As we’ll see, you’ll need different tools and mediums for different workforces and contexts. It’s why some teams need a weekly strategy meeting that takes up most of an afternoon, and why some establish limits like “no meeting days”, where people have to use asynchronous tools like email and chat.

If you have the wrong medium of business communication, you could hold back your team’s progress. Developers might need long periods of focus, while the marketing team might be inspired by in-person collaboration. With 86% of workers citing bad communication as a cause of business failure, the future success of your business may depend on this choice.

With that in mind, let’s look over some of the communication methods you have available, and how to choose the perfect medium of business communication for your workforce.

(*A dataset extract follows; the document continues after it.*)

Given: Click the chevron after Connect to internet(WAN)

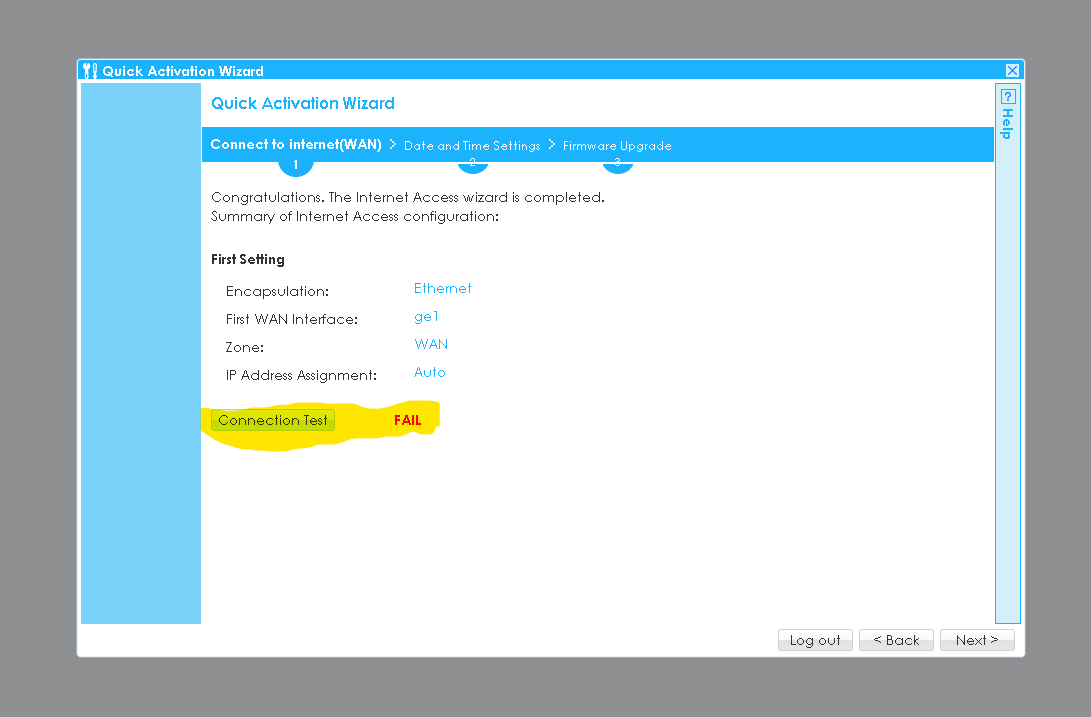Looking at the screenshot, I should [393, 144].
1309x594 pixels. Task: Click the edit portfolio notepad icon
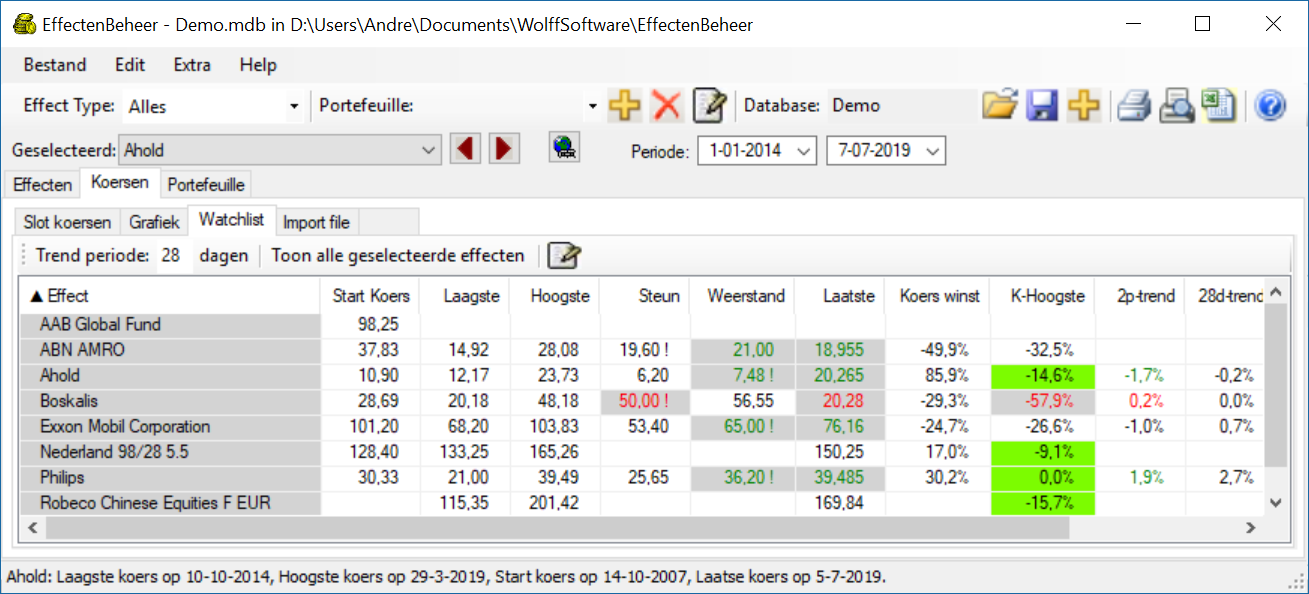pyautogui.click(x=709, y=105)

What is a medium of business communication, and why is it important?

By “medium of business communication”, we mean any method of delivering a message to your workforce. That could mean phone calls, text messages, emails, videos, Webinars (using the best webinar software), or even in-person meetings.

It’s important to keep information flowing through a business, and effective communication is a big part of that. If this isn’t working as intended, staff could miss important information and teams could be stuck in their own “silo” where they don’t know what’s going on in other teams. But picking the right method of business communication can raise productivity by as much as 25% and help your teams make better decisions.

Communication channels for your workforce may be formal, casual, synchronous or asynchronous. A slide deck delivered during an all-hands meeting is a formal communication channel and provides employees with a clear understanding of the objectives of the business.

On the other hand, informal communication channels might be Slack channels about specific business-related topics. Finally, unofficial channels of communication might be any platform that team members use after hours to talk about anything, like a WhatsApp group between a few team members.

It’s important to make sure your message reaches your intended audience and that they fully understand its meaning and relevance, which is why you must use the right medium of communication. The audience is far more likely to listen to, see, or read what you’re saying and understand it when you use the right channel.

For example, engaging in face-to-face communication with someone can help guarantee that they understand you and have the chance to ask questions for clarification. Whether it’s in-person or over a video call, it’s the best channel for that conversation. On the other hand, sending an email is the right tool for the job if you’re just enquiring about another company’s services and don’t need an urgent reply, or you know they’ll need some time to get back to you about costs.

Free to use image sourced from Unsplash

Mediums of communication

Face-to-face contact is one of the most popular forms of communication at work, even in hybrid companies. It’s the most “high bandwidth” of these mediums, using both verbal and nonverbal cues. This method of communication has the advantage of being immediate. And while there’s no tooling to optimize the experience, there are no technical difficulties in the way: everyone can take part in a conversation. Speaking with someone in person rather than over a virtual channel like a video conference can make it easier to recognize and understand their nonverbal signs, and is the best option for sensitive discussions.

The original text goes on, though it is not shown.